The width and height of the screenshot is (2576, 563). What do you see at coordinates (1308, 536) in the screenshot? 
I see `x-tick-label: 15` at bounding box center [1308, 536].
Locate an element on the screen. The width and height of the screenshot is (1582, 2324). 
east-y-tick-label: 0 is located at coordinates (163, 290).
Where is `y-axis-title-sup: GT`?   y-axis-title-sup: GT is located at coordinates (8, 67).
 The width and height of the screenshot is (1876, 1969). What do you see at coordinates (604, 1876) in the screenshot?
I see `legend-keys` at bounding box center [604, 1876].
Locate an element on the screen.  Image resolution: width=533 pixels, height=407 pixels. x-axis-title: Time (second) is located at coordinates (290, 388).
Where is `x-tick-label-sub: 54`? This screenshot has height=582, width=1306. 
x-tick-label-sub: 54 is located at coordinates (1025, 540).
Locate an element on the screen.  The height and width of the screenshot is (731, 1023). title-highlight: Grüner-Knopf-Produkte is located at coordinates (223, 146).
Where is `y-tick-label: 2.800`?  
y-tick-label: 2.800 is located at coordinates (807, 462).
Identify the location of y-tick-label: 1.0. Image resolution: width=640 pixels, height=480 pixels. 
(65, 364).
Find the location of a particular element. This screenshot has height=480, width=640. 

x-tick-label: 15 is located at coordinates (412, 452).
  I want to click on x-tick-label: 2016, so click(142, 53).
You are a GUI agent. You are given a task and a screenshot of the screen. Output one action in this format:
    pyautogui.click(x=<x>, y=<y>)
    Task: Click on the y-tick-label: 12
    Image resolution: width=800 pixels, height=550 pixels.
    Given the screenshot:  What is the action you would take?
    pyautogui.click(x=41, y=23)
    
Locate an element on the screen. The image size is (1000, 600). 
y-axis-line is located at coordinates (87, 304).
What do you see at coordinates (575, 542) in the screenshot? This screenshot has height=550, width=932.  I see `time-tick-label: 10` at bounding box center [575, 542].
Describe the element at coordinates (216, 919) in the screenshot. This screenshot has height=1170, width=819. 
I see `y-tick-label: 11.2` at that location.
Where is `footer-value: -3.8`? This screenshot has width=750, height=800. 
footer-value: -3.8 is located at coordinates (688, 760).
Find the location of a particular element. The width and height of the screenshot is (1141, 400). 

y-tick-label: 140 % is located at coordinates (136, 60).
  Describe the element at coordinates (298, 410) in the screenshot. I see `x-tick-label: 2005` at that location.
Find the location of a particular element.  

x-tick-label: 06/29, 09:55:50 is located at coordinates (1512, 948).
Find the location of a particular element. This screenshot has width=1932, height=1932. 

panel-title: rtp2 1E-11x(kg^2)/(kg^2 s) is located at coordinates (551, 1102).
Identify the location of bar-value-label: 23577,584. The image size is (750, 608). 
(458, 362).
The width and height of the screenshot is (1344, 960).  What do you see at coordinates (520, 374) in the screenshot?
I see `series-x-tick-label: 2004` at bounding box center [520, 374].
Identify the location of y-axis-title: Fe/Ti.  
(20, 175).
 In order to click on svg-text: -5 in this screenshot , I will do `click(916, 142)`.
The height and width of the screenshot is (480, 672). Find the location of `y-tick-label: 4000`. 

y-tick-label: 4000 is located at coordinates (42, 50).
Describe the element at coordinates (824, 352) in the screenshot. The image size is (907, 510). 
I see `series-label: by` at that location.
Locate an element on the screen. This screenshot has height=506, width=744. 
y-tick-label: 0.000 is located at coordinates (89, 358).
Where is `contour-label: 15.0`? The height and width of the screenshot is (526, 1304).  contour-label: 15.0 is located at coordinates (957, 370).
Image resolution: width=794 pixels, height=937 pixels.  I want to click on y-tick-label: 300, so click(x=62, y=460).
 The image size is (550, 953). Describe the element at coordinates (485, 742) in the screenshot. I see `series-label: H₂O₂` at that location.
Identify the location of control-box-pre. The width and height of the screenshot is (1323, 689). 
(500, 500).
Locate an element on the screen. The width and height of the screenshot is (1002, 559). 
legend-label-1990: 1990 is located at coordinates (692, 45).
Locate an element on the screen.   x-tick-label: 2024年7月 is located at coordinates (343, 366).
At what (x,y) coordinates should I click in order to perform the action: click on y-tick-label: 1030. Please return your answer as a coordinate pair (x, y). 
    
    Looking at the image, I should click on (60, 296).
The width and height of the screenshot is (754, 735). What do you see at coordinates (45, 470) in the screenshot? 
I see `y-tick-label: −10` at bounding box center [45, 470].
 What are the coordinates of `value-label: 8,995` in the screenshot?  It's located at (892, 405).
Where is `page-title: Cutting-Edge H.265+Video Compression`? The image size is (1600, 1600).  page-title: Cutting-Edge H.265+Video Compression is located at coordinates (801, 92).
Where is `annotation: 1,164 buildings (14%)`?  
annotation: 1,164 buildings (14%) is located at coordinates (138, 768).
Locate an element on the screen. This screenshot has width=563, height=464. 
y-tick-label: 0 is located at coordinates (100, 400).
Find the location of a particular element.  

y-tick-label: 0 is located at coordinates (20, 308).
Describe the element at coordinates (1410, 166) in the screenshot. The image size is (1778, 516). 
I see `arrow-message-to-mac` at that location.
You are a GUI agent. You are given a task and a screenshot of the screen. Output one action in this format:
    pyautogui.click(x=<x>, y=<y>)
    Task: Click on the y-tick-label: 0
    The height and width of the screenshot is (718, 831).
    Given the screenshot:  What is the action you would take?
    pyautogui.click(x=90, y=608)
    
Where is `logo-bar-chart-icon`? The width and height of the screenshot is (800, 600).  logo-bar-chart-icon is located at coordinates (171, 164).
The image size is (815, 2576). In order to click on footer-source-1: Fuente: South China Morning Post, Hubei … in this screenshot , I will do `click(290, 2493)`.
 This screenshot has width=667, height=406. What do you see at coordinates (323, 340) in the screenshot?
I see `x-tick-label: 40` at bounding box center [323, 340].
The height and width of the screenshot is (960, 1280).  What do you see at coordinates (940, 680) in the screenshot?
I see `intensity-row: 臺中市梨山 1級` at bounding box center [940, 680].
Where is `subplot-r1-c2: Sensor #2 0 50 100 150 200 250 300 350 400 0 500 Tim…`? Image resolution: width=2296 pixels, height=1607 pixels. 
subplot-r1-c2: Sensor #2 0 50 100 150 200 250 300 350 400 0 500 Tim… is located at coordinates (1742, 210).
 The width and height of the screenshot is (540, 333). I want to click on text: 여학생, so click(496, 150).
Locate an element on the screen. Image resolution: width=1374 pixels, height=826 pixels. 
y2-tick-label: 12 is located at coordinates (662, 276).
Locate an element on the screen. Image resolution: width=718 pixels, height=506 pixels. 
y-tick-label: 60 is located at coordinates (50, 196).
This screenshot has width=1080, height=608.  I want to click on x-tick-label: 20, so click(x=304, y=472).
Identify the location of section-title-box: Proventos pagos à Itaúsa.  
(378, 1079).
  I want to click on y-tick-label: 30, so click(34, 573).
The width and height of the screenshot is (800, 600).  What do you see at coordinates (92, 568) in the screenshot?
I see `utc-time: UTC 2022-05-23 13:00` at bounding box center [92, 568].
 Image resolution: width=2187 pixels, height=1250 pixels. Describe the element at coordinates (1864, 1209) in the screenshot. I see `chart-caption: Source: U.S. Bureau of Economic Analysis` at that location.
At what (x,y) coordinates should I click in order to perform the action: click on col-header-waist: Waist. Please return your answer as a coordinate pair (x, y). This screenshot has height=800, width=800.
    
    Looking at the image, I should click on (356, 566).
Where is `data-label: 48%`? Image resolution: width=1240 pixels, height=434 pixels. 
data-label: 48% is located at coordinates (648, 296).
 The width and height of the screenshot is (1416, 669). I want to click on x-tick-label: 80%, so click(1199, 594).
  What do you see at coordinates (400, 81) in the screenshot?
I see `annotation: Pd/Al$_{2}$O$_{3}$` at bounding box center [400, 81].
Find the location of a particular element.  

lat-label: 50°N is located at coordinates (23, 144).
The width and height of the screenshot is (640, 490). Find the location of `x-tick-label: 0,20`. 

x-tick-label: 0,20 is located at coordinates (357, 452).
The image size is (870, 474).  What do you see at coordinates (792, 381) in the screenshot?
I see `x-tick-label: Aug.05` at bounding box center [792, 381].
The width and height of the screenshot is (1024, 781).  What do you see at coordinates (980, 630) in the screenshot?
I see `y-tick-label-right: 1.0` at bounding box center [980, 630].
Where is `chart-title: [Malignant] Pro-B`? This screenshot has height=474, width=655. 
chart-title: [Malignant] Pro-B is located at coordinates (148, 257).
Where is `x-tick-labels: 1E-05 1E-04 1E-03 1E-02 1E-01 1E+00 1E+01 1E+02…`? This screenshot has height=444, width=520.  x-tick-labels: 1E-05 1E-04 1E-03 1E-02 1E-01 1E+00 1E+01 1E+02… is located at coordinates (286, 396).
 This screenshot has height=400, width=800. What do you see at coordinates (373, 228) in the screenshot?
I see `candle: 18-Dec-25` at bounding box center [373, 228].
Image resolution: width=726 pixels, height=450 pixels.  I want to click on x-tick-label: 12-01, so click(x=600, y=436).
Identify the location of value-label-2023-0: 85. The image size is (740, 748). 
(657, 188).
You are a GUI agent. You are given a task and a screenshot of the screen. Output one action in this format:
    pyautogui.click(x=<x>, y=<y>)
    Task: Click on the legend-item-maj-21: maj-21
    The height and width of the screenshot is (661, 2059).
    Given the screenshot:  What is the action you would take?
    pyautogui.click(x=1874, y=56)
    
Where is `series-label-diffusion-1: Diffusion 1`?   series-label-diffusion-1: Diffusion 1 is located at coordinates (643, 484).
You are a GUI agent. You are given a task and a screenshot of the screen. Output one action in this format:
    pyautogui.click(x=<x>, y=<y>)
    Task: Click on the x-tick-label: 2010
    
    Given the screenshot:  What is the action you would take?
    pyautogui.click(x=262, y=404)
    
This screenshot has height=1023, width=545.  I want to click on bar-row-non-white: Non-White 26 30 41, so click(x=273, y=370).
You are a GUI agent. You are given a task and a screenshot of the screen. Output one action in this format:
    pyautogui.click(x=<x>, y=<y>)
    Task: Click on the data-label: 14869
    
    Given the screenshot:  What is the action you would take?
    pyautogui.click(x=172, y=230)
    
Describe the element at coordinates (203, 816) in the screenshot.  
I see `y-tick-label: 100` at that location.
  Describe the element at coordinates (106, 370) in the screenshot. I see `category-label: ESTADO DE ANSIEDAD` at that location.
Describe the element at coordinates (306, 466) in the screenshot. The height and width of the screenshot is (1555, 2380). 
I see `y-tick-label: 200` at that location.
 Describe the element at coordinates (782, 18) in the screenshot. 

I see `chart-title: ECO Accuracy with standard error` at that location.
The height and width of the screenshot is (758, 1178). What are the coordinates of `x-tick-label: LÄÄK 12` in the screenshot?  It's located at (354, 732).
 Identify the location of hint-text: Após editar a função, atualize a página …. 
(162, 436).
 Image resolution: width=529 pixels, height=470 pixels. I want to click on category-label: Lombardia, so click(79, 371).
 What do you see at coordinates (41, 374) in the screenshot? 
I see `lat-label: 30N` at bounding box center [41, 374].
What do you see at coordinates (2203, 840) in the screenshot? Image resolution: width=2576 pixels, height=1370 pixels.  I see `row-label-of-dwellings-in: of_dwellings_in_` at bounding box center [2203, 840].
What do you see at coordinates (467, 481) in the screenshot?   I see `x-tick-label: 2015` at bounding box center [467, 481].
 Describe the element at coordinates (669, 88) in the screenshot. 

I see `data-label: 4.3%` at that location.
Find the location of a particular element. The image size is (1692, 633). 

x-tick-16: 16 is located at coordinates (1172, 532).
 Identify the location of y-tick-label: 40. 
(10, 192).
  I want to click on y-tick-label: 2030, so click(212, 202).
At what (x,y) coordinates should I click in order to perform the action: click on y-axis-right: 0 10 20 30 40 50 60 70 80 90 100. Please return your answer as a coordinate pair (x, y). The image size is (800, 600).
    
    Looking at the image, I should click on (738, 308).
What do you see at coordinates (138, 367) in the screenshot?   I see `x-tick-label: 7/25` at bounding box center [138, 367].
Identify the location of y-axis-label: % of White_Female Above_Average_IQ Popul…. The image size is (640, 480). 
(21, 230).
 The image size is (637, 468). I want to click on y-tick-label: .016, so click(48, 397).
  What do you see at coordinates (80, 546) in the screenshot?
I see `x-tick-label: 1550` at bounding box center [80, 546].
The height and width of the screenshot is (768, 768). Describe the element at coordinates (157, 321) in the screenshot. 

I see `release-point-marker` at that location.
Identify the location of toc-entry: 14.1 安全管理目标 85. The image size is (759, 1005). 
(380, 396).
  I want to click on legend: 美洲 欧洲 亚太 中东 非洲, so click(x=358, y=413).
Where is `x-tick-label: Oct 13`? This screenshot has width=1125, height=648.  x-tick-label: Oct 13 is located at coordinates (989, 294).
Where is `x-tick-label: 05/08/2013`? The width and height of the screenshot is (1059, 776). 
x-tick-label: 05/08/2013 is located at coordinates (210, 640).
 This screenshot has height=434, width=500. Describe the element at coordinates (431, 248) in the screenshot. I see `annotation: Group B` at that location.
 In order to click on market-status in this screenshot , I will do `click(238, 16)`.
━━━
**Assignment**: Copy out the records word for word, starting at the line that contains "Identify the location of y-axis-label: %" and continuing through the last line of the records.

**Answer space**:
Identify the location of y-axis-label: % of White_Female Above_Average_IQ Popul…. The image size is (640, 480). 
(21, 230).
 The image size is (637, 468). I want to click on y-tick-label: .016, so click(48, 397).
  What do you see at coordinates (80, 546) in the screenshot?
I see `x-tick-label: 1550` at bounding box center [80, 546].
The height and width of the screenshot is (768, 768). Describe the element at coordinates (157, 321) in the screenshot. 

I see `release-point-marker` at that location.
Identify the location of toc-entry: 14.1 安全管理目标 85. The image size is (759, 1005). 
(380, 396).
  I want to click on legend: 美洲 欧洲 亚太 中东 非洲, so click(x=358, y=413).
Where is `x-tick-label: Oct 13`? This screenshot has width=1125, height=648.  x-tick-label: Oct 13 is located at coordinates (989, 294).
Where is `x-tick-label: 05/08/2013`? The width and height of the screenshot is (1059, 776). 
x-tick-label: 05/08/2013 is located at coordinates (210, 640).
 This screenshot has height=434, width=500. Describe the element at coordinates (431, 248) in the screenshot. I see `annotation: Group B` at that location.
 In order to click on market-status in this screenshot , I will do `click(238, 16)`.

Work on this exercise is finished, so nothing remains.